Hippocampal CB1 Receptors Mediate the Memory Impairing Effects of Δ9-Tetrahydrocannabinol

It is firmly established that the hippocampus, a brain region implicated in spatial learning, episodic memory, and consolidation, contains a high concentration of CB1 receptors. Moreover, systemic and intrahippocampal administration of cannabinoid agonists have been shown to impair hippocampal-dependent memory tasks. However, the degree to which CB1 receptors in the hippocampus play a specific functional role in the memory disruptive effects of marijuana or its primary psychoactive constituent Δ9-tetrahydrocannabinol (Δ9-THC) is unknown.
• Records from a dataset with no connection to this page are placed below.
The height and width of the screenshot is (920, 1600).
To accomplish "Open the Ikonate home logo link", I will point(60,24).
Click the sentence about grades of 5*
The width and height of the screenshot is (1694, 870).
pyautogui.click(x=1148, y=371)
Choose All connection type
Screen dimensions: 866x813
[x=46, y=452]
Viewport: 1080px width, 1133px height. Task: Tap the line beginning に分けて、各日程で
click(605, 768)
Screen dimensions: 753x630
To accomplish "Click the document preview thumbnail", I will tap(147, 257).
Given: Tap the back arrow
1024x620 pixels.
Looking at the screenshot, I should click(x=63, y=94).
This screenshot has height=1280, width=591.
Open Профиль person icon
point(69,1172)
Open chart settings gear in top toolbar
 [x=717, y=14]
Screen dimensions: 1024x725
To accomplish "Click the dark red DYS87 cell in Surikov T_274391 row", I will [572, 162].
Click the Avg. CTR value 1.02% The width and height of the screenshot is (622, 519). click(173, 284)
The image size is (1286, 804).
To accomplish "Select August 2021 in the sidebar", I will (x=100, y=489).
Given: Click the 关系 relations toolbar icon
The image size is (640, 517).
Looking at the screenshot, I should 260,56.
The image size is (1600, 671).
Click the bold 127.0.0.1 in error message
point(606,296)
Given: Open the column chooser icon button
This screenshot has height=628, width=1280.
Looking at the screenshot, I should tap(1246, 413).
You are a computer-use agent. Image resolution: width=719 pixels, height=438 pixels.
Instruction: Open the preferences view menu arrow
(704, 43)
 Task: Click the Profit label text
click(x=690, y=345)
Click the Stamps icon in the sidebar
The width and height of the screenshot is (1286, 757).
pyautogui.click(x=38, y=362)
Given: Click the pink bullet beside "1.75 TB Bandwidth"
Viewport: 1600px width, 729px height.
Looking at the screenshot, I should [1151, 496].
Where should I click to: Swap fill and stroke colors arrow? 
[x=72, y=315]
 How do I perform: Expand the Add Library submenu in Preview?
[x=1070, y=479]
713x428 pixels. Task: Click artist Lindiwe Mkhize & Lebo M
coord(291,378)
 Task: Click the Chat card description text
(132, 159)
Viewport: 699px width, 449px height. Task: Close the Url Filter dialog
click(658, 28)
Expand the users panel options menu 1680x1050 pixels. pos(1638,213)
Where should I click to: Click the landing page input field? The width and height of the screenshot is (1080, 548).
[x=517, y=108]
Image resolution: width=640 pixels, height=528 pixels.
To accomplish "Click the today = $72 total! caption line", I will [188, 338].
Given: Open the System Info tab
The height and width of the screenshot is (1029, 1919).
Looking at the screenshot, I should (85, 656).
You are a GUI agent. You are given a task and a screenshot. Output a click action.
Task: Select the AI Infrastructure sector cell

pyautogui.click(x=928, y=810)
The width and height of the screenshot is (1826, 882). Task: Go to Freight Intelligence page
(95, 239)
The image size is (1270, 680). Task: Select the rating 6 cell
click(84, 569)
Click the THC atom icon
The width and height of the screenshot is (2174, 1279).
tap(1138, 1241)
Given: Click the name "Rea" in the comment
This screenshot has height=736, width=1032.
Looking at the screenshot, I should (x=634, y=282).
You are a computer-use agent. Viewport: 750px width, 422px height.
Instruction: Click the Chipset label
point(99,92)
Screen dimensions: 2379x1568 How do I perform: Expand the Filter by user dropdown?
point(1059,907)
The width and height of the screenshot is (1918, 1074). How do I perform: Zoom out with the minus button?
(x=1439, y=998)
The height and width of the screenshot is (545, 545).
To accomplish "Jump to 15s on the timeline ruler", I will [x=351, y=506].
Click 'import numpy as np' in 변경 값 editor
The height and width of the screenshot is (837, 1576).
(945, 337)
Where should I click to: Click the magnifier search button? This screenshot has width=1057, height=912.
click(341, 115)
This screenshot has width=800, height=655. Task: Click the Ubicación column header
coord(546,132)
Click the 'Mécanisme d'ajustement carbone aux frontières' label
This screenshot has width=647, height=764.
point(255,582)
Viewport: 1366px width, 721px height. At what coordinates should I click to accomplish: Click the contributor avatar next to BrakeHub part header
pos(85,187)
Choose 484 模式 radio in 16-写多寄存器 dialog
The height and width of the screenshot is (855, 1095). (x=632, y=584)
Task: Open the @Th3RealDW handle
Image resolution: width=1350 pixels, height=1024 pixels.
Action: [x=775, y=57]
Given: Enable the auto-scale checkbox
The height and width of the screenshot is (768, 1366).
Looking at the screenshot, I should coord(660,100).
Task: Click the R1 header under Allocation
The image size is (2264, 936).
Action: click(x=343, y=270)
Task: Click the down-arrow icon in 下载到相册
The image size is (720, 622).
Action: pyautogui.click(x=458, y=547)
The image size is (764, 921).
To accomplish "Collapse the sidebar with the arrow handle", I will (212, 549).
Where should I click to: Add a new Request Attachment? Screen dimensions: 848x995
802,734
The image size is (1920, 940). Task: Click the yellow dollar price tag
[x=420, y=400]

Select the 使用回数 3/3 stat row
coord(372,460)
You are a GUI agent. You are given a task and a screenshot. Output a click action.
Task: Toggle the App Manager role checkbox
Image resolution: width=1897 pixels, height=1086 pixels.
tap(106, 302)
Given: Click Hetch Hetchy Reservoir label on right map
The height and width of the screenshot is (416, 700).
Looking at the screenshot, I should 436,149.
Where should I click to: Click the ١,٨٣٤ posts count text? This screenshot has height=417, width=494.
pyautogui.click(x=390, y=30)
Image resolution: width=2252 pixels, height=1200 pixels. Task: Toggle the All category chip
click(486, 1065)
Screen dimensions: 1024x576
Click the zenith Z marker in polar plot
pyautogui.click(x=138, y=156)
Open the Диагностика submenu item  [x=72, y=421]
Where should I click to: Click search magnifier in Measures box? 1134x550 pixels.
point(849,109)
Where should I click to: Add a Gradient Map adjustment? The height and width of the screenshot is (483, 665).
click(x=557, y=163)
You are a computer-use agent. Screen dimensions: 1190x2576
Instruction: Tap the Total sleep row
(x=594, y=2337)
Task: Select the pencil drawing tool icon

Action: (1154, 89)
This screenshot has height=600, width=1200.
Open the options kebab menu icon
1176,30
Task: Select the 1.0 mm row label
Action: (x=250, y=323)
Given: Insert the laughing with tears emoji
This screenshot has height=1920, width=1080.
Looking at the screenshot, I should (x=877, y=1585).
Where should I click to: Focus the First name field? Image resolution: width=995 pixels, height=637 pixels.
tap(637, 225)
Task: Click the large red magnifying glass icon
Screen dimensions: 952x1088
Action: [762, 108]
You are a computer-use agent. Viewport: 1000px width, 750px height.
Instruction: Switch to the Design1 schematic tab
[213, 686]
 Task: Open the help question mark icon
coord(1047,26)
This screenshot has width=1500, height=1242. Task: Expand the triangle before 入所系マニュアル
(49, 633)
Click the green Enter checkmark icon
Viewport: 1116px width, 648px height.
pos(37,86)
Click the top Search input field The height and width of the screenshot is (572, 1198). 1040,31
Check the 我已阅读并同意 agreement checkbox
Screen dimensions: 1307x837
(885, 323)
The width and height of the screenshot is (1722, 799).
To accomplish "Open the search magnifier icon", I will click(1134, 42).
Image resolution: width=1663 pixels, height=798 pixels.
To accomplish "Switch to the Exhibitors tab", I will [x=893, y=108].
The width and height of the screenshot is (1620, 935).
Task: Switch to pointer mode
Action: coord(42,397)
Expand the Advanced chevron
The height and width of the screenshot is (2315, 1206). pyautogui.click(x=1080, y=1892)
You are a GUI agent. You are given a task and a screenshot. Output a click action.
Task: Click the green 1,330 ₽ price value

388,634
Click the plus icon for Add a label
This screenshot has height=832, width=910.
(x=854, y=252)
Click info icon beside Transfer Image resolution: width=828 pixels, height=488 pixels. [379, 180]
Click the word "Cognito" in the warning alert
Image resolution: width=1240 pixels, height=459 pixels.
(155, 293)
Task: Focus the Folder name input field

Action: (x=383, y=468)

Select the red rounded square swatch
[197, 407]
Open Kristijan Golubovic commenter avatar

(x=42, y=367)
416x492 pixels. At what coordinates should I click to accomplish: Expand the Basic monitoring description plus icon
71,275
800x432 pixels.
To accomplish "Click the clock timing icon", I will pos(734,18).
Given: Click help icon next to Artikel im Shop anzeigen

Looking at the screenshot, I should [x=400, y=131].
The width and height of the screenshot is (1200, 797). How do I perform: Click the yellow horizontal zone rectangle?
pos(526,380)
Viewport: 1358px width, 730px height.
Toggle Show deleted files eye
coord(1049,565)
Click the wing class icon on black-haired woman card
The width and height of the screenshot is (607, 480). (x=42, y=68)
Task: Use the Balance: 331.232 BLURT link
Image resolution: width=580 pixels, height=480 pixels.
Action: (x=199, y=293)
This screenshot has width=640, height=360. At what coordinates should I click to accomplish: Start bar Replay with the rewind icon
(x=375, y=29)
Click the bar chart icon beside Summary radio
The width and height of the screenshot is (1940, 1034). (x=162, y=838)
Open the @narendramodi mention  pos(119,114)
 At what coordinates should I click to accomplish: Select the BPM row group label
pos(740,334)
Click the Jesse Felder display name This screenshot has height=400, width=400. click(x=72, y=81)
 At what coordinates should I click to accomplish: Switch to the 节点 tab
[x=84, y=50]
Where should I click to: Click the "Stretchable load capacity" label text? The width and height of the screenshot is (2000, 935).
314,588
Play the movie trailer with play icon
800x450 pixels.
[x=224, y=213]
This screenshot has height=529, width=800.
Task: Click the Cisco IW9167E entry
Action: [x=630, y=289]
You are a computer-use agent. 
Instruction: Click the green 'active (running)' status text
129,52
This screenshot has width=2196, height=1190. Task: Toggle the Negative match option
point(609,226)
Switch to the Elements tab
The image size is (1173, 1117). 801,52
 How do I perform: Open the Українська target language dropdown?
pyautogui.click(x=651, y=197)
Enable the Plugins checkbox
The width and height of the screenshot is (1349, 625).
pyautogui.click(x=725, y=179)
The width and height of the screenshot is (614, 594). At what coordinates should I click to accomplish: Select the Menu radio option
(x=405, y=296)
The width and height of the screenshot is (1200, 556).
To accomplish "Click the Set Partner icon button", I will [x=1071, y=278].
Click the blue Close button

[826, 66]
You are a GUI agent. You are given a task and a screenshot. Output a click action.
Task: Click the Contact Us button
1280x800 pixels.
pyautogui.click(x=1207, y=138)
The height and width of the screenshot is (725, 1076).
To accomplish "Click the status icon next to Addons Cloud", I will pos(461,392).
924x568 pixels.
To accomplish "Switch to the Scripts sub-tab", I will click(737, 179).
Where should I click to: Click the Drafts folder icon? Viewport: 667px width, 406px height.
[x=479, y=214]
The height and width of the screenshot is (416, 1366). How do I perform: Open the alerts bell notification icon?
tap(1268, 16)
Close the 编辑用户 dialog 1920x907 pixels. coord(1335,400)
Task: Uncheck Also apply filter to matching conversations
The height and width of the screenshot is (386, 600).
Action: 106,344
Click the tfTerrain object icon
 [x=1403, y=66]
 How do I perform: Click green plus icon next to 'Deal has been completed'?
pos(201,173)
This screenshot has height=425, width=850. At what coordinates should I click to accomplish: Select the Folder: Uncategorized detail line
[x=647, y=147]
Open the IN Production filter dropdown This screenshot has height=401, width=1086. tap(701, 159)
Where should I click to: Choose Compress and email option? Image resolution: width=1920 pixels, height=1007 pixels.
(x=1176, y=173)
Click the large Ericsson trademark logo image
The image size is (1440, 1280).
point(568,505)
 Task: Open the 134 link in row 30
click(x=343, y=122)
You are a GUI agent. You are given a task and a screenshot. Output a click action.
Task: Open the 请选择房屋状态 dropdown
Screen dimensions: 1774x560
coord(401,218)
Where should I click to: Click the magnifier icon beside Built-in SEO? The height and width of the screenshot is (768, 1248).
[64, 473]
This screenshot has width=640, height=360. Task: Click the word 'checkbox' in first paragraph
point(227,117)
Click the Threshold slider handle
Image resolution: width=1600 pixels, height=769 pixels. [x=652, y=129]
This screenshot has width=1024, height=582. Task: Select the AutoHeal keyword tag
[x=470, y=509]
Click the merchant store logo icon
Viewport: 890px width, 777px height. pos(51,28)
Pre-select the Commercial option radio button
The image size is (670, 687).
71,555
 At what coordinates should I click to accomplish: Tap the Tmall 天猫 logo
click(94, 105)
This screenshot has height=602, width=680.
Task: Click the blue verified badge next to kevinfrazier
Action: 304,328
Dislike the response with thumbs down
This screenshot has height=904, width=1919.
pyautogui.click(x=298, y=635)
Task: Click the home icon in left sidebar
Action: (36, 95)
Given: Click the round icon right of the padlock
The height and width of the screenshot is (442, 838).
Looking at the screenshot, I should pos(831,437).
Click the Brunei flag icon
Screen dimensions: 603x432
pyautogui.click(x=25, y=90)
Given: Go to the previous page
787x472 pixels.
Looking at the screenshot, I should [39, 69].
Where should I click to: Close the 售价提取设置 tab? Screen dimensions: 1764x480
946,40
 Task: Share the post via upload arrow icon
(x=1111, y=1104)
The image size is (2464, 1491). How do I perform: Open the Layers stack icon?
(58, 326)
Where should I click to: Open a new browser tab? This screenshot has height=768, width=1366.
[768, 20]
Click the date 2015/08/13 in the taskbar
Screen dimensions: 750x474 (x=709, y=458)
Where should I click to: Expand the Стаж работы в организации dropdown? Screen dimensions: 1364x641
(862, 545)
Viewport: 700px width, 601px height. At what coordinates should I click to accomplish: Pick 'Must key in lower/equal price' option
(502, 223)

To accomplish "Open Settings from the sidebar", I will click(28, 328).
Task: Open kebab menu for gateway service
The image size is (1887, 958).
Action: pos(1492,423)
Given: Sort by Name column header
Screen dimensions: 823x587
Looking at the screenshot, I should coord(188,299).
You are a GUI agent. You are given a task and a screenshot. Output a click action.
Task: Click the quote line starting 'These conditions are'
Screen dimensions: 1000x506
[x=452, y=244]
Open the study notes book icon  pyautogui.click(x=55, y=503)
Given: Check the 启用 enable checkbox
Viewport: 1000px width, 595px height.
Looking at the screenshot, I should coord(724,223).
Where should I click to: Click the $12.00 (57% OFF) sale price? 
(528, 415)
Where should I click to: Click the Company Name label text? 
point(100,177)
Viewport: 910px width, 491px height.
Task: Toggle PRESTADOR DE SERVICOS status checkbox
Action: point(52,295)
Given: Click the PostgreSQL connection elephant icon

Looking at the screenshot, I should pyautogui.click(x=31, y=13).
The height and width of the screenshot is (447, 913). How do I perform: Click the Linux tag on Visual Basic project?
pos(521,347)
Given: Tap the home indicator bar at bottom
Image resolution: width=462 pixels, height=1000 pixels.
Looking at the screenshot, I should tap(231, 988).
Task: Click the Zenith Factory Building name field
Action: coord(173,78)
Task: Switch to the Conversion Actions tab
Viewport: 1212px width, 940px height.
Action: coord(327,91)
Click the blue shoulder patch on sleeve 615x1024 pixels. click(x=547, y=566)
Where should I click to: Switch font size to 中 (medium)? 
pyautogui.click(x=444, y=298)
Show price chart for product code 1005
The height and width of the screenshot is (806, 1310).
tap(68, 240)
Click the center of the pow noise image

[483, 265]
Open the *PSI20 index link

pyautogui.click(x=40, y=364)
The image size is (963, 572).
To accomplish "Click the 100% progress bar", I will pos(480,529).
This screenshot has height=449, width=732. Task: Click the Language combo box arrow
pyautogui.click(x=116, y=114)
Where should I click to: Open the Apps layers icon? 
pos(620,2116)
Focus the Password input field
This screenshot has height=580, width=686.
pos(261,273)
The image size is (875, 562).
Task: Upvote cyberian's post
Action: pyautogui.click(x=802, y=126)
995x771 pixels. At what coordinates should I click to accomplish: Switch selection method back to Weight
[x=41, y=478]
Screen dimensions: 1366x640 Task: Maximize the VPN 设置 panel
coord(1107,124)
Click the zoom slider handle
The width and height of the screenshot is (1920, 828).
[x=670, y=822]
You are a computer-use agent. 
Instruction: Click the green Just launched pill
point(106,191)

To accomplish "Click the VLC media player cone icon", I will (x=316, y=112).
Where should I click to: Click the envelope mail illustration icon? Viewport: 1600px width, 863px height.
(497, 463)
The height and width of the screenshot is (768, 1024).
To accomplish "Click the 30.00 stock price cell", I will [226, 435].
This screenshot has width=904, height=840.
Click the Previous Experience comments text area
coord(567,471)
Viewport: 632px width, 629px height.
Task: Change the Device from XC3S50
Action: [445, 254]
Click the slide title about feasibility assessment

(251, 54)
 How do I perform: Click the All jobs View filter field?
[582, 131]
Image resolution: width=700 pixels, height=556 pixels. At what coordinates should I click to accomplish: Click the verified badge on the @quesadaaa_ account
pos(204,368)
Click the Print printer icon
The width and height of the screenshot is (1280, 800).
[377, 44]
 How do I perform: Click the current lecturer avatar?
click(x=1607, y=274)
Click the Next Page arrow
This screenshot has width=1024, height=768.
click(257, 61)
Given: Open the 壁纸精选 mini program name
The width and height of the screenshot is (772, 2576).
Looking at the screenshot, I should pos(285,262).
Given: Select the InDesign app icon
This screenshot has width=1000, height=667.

This study was designed to determine whether hippocampal CB1 receptors play a functional role in the memory disruptive effects of systemically administered cannabinoids, using the radial arm maze, a well characterized rodent model of working memory. Male Sprague–Dawley rats were implanted with bilateral cannulae aimed at the CA1 region of the dorsal hippocampus. The CB1 receptor antagonist, rimonabant, was delivered into the hippocampus before to a systemic injection of either Δ9-THC or the potent cannabinoid analog, CP-55,940. Strikingly, intrahippocampal administration of rimonabant completely attenuated the memory disruptive effects of both cannabinoids in the radial arm maze task, but did not affect other pharmacological properties of cannabinoids, as assessed in the tetrad assay (that is, hypomotility, analgesia, catalepsy, and hypothermia). Infusions of rimonabant just dorsal or ventral to the hippocampus did not prevent Δ9-THC-induced memory impairment, indicating that its effects on mnemonic function were regionally selective. These findings provide compelling evidence in support of the view that hippocampal CB1 receptors play a necessary role in the memory disruptive effects of marijuana.